“We are the world,” I said to William Roebuck, the ambassador of Bahrain, who has had the kind of life that involves meeting royalty and making decisions about nations and once running tragically over an IED.
“We are the world,” I said. And then I wanted to crawl under the glossy embassy table and die of ‘80s-inspired, pop-song shame.
Let’s go back to the beginning.
I’m in Bahrain with a group of teachers on a fellowship with the Bilateral US-Arab Chamber of Commerce. It’s pretty awesome, even factoring in the 26 hours it took to go from Danforth to Manama Ramada, which began with Delta telling me I had to carry a Hefty Hefty Cinch Sack around the airport if I didn’t want to pay the extra weight fee, and then ended with a six-hour heart-to-heart with a pro-Brexit British ex-military fellow named Richie. Richie has a terrifying physique, a sleeve of colorful tattoos, and a delightful way of giggling over whiskey at everything I say, so: fast friends. Also, his good “mate” was attacked by a barrage of monkeys in almost the exact same place in Thailand that I was attacked by one. We bonded over our Venn Diagram of rabies treatment.
Eventually we landed in Manama, which is a place I didn’t know I didn’t know how to pronounce until today. The guy from GPIC said it and I’ve been singing “Mahna Mahna” ever since, which is definitely an ear worm but a heck of a lot better than the song I was singing before, which was a version I’d been doing of “Bah-bah-bah, bah-bah-Bahrain” in my best Brian Wilson.
This blog post is starting to have a theme of badly-appropriated music. Sorry.
Anyway, woke up this morning and went directly to the mosque down the street, which is the Al Fateh Grand Mosque and the place I learned my face off! So interesting. I did a bunch of reading and research before I got here and I really hope to drop some of the better nuggets into these posts so you can feel more intellectual satisfaction than shame while reading them, but I’m still a little jet-lagged so maybe not much of that today. But fun fact: women in Bahrain traditionally wear black while the men wear white. This is not so much to do with religion but rather with the fact that for centuries, they were in a minimally-developed desert country with no rainfall and little life to sustain the kinds of plants and animals that produce things like dyes. Thus, the bi-color fashion palette. The men picked white clothing because they worked outside in the hot, hot sun and the women distinguished themselves by dressing darker. Interesting, right?
Bet you even forgot “Mahna Mahna” was stuck in your head.

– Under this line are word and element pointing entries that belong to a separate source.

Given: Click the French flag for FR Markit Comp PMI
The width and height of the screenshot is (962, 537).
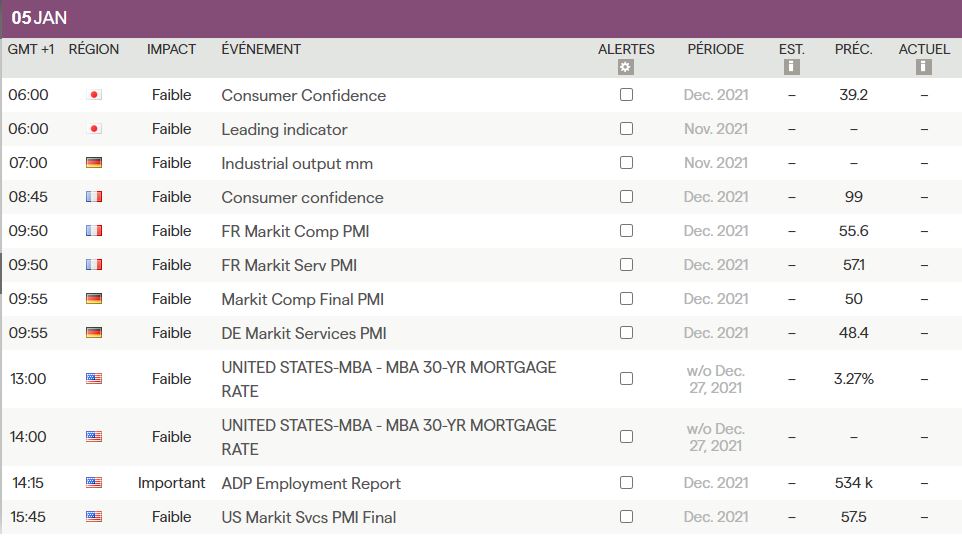Looking at the screenshot, I should tap(94, 231).
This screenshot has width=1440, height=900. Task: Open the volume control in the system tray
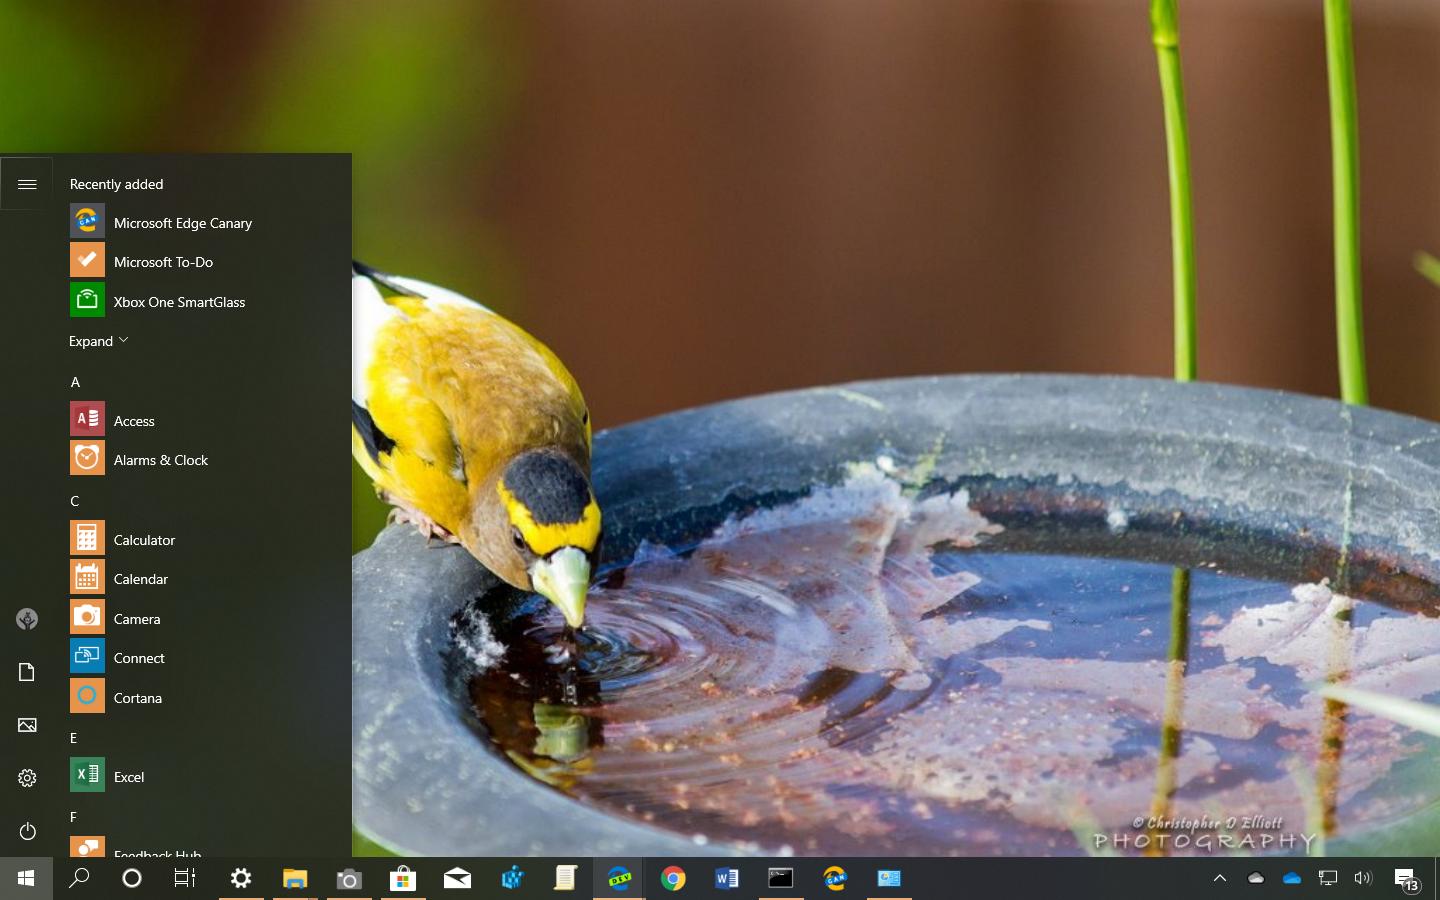[x=1363, y=878]
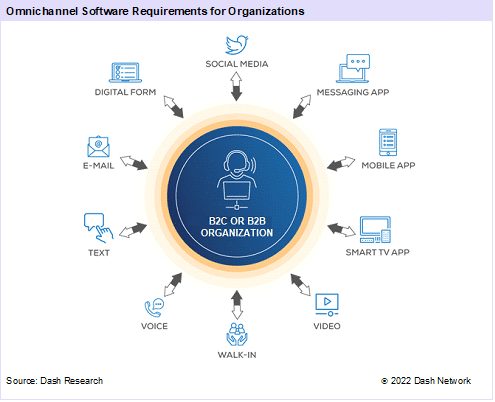Image resolution: width=495 pixels, height=402 pixels.
Task: Click the Twitter bird social media icon
Action: (x=236, y=45)
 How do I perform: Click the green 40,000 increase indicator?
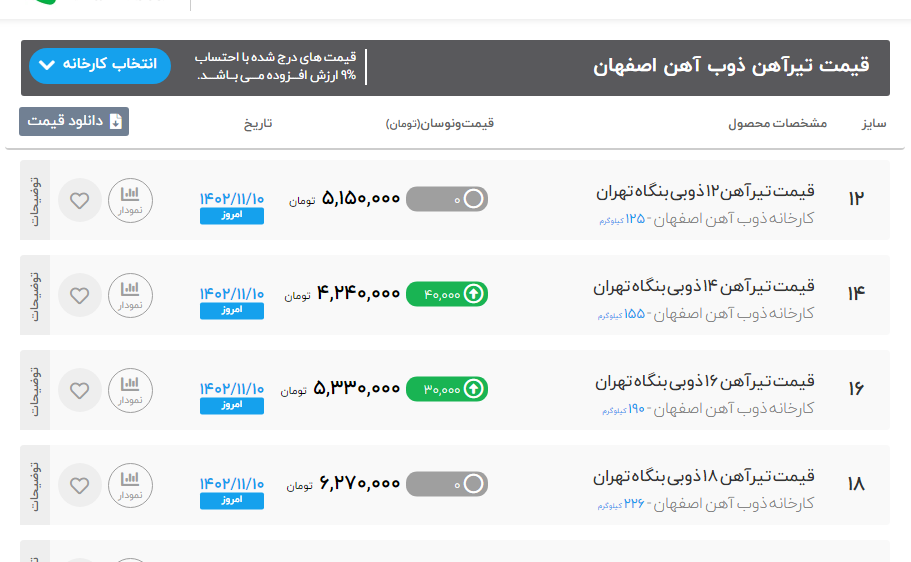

So anyway: GPIC, which I mentioned before, is the Gulf Petrochemical Industries Company. If you’re ever looking for literal red-carpet treatment; an awkward, politically-motivated conversation about a president-elect whose name you’ve kinda put in the “Voldemort” category; a lunch to end all lunches; and a swag bag with an actual sealed package of pellet urea? Well, honey, get your buns to Bahrain. They underwrote our trip here and were the most gracious hosts. It makes me want to reevaluate my impression of Big Oil because they were kind and solicitous and spoke passionately about a triple bottom line that includes social responsibility and environmental stewardship as well as profit. I have a lot of respect for that kind of thinking. I’m just still reeling a bit from some human behavior that I failed to predict this week… and having a hard time suspending suspicion. If optimism can reign, though, they are a wonderful group of people and I’m grateful to have had the fish-farm tour.
The embassy was next, and I’m sorry to say that by this point, I was in a state I call the blinky-snaps. Do you know this? The zombie thing during which you blink, and then you blink slower, and then you briefly forget to open your eyes after starting to blink, but your brain somehow knows you’re in the presence of someone who hangs out with Crown Princes and so snaps your head up and eyes open with a vicious, violent start? That happened twice in the embassy, so when we went around the table with introductions and it was my turn, I said,
“Hi. I’m Carrie Foster. I teach 6th and 7th grade social studies in Portland, ME.”
“Oh!” said the ambassador, “the little ones!”
“The MEDIUM ones,” I replied with a grin, in retrospect hoping it sounded more sassy than saucy.
“Something,” he replied gravely, and that shouldn’t be in quotes because honestly I forgot what he actually said because I was so mortified by what I said next:
“We are the world.”
Goodnight, you guys. I love this trip, my colleagues here are fantastic, and the people of Bahrain have been the models of hospitality you want in any visit. I’m so excited to meet more and see more and learn more… but right now I have to go to the bed.
Tomorrow I hope that my reports are less embarrassing.